The United States following independence from Britain was militarily and economically weak. Vast swaths of territory having been the scene of fighting, and the newly emerging nation’s treasury depleted by war expenses and the rebuilding that followed, the United States was ill-equipped to assume the role of a major actor on the world stage. To the extent that the nascent army that was formed out of the remains of the colonial militia was composed primarily of poorly trained recruits with poor armaments, the U.S. Army was unprepared for any level of conflict, save for the growing problem of waging war against the Native tribes that stood in the way of expansion.
The Navy was no match for its British or French counterparts. While differences of opinion existed within the new government regarding foreign policy, most -- many in Congress being the exception, some of whom feared a navy’s financial costs as well as the likelihood that a larger navy would mean more military entanglements -- agreed that the nation required greater naval strength. British naval blockades of U.S. ports and harassment of American shipping combined with the continuing problem of the Barbary pirates harassing American shipping off northern Africa could not be ignored.
With the economy still largely based on farming, there were simply no financial resources upon which to act. While Secretary of the Treasury Alexander Hamilton made great strides in moving the nation’s from an agrarian society to one boasting an economic system more in line with those of the major European powers, economic strength was negligible. In short, a weak military and a weak but rebuilding economy proved formidable obstacles to a more active foreign policy.

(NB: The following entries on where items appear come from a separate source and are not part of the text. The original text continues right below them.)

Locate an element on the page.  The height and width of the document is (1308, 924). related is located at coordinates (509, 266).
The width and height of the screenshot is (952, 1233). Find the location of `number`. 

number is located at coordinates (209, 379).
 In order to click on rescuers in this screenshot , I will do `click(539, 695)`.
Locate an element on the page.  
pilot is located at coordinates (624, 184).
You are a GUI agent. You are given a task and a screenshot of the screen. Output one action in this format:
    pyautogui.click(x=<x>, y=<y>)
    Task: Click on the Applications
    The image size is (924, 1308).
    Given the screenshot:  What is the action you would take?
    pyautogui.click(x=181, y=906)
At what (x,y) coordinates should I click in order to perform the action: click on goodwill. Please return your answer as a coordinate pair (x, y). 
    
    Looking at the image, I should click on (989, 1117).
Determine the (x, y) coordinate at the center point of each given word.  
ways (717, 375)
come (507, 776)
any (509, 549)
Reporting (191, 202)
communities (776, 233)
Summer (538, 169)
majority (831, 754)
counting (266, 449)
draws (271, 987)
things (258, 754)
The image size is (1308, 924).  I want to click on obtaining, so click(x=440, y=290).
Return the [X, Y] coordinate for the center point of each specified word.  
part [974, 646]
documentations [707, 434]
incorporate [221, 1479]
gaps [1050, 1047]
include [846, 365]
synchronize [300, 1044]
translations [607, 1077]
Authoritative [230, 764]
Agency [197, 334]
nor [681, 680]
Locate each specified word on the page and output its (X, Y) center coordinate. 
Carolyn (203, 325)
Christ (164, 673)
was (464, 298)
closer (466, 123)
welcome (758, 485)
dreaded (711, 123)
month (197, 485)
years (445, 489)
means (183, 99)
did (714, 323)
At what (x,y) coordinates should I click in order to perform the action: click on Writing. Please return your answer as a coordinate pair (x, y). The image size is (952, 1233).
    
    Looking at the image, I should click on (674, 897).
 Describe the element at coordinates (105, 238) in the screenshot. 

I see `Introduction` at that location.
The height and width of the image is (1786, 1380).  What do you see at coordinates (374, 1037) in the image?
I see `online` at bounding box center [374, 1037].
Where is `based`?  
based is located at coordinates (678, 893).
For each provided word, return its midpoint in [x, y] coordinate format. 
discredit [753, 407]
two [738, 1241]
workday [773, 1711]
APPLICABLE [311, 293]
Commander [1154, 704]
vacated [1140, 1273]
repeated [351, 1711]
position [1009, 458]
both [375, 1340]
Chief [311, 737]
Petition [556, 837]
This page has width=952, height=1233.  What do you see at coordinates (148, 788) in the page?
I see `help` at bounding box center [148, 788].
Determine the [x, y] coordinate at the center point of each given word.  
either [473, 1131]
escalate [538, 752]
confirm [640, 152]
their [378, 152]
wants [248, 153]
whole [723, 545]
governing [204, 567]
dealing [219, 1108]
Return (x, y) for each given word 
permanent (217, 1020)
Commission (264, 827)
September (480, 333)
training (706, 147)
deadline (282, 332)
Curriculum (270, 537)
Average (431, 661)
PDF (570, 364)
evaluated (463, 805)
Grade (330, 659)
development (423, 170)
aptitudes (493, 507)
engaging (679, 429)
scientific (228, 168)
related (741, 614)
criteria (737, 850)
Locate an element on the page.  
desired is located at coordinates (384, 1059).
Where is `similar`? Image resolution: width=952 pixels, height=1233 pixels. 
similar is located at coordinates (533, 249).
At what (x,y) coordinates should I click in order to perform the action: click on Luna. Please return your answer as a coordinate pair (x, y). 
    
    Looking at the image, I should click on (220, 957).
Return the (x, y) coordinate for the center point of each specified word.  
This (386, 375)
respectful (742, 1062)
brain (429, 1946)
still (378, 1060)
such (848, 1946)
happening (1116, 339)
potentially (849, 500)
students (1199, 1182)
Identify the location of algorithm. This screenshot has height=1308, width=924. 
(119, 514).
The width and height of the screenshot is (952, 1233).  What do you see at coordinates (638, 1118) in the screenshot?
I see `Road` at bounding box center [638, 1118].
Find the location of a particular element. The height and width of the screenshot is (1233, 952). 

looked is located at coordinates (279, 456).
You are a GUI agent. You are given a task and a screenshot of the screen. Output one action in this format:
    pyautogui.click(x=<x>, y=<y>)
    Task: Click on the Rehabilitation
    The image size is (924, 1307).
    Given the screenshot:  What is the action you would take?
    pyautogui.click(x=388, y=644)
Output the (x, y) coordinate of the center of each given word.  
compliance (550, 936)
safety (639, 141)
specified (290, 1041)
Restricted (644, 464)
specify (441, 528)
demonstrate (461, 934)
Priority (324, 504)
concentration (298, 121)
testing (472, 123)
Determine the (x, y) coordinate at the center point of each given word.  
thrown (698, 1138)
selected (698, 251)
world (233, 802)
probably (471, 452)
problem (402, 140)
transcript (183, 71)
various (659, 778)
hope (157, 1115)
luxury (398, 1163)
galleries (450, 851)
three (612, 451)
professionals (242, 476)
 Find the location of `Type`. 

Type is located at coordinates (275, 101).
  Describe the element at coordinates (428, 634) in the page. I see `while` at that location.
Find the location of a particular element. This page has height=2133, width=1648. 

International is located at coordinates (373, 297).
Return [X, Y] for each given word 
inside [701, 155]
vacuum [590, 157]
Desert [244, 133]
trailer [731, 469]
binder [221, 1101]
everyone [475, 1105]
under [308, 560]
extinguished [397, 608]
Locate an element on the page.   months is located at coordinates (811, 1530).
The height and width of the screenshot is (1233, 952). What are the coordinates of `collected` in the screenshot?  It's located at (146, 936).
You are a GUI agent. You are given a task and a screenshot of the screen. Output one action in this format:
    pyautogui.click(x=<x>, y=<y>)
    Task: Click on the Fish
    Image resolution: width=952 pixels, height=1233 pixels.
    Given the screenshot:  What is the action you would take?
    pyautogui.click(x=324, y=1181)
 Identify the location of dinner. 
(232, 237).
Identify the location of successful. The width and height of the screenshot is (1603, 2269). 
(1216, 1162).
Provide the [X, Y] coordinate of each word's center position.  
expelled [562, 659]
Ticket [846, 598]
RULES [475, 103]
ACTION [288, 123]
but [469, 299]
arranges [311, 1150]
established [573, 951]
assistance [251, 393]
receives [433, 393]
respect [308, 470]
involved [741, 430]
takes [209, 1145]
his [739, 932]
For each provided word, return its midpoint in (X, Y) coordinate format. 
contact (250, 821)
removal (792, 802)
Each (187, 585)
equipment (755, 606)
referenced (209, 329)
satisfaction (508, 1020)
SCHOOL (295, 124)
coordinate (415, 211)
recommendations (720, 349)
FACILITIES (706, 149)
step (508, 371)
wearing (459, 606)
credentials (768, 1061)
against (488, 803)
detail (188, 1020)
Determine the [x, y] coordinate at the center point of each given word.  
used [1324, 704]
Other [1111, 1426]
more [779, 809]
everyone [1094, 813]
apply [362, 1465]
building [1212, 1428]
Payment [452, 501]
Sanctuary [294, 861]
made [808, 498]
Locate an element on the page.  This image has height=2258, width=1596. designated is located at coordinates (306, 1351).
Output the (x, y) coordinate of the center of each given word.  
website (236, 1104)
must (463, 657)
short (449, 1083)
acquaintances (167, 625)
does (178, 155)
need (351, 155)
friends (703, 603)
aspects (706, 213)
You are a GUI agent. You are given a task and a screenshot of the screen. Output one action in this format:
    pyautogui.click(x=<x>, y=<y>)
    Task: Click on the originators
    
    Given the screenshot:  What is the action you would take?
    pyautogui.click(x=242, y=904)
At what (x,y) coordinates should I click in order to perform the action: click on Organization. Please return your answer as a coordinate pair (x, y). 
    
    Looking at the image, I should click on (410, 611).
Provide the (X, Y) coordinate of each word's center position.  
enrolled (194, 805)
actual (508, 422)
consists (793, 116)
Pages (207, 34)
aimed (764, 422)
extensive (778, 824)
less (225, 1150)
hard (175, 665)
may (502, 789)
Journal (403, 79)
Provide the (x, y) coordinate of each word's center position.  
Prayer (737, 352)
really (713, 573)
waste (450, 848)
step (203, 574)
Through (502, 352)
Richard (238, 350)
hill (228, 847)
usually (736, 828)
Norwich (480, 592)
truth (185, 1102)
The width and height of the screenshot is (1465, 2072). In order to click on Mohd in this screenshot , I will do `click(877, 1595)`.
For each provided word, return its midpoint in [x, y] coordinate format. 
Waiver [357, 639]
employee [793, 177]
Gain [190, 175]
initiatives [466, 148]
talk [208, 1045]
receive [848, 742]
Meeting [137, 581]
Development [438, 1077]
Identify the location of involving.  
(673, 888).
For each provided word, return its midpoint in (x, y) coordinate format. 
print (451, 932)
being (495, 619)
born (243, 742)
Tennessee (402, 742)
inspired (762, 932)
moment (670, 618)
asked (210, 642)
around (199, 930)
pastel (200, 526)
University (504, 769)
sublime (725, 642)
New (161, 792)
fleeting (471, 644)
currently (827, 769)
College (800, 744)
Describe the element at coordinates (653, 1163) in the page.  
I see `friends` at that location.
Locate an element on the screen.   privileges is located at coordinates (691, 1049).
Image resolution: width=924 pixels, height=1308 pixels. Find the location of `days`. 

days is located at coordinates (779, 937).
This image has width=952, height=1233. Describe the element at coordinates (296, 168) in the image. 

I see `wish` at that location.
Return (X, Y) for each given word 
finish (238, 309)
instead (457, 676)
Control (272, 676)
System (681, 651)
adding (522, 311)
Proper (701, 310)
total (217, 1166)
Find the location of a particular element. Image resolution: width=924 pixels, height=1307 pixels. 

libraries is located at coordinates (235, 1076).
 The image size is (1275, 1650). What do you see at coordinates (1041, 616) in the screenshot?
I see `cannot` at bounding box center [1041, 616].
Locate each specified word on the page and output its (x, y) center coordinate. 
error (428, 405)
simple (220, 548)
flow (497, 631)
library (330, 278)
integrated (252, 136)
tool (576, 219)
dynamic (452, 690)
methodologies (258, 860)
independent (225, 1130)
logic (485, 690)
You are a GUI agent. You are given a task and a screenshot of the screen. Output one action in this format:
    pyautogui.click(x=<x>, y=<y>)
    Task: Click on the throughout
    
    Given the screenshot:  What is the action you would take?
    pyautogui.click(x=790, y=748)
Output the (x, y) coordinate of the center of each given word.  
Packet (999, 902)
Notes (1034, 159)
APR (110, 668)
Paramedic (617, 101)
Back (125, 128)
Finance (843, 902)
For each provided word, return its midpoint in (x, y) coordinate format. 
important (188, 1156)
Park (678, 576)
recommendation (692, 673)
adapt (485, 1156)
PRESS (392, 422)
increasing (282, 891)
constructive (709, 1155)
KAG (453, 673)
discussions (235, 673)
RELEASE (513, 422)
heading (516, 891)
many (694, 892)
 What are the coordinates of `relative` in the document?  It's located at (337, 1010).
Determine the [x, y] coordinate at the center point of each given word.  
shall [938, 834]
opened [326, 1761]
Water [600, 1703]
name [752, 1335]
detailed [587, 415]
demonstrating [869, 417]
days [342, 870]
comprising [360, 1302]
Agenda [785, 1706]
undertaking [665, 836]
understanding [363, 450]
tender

While the U.S. lacked the resources necessary to compete with Britain and France, American leaders were largely opposed to pursuing such a foreign policy anyway. Washington, Hamilton, and Secretary of State Thomas Jefferson leaned toward isolationism in terms of refraining from military engagements in Europe. This policy would prove untenable, however, as Britain and France waged war against each other, and the United States struggled to remain apart from that conflict. The French Revolution that had broken out in 1787, and which would continue throughout the 1790s, presented the Americans with serious problems. Desiring of staying out of the conflicts of Europe, President Washington passed the Neutrality Proclamation, which was intended to institutionalize American neutrality. The French pressured the Americans to support them in their war with Britain, but the latter saw little incentive to complying with that request. The rise of Napoleon Bonaparte in France further disincentived the Americans from aligning themselves with the French.
Despite U.S. refusal to join with France, Americans did begin to fight alongside the French, thereby angering Britain, which still maintained formidable military capabilities in North America. In an attempt at walking the tightrope between the two powers, Washington dispatched Chief Justice of the Supreme Court John Jay to England, where the 1794 Treaty of Amity, Commerce, and Navigation was signed with Britain.The remainder of the decade was devoted to staving off war with Britain without alienating the French, who responded to the treaty by severing diplomatic relations with the U.S. The U.S. goal, to remain outside of Europe’s fights, would prove extremely difficult to sustain.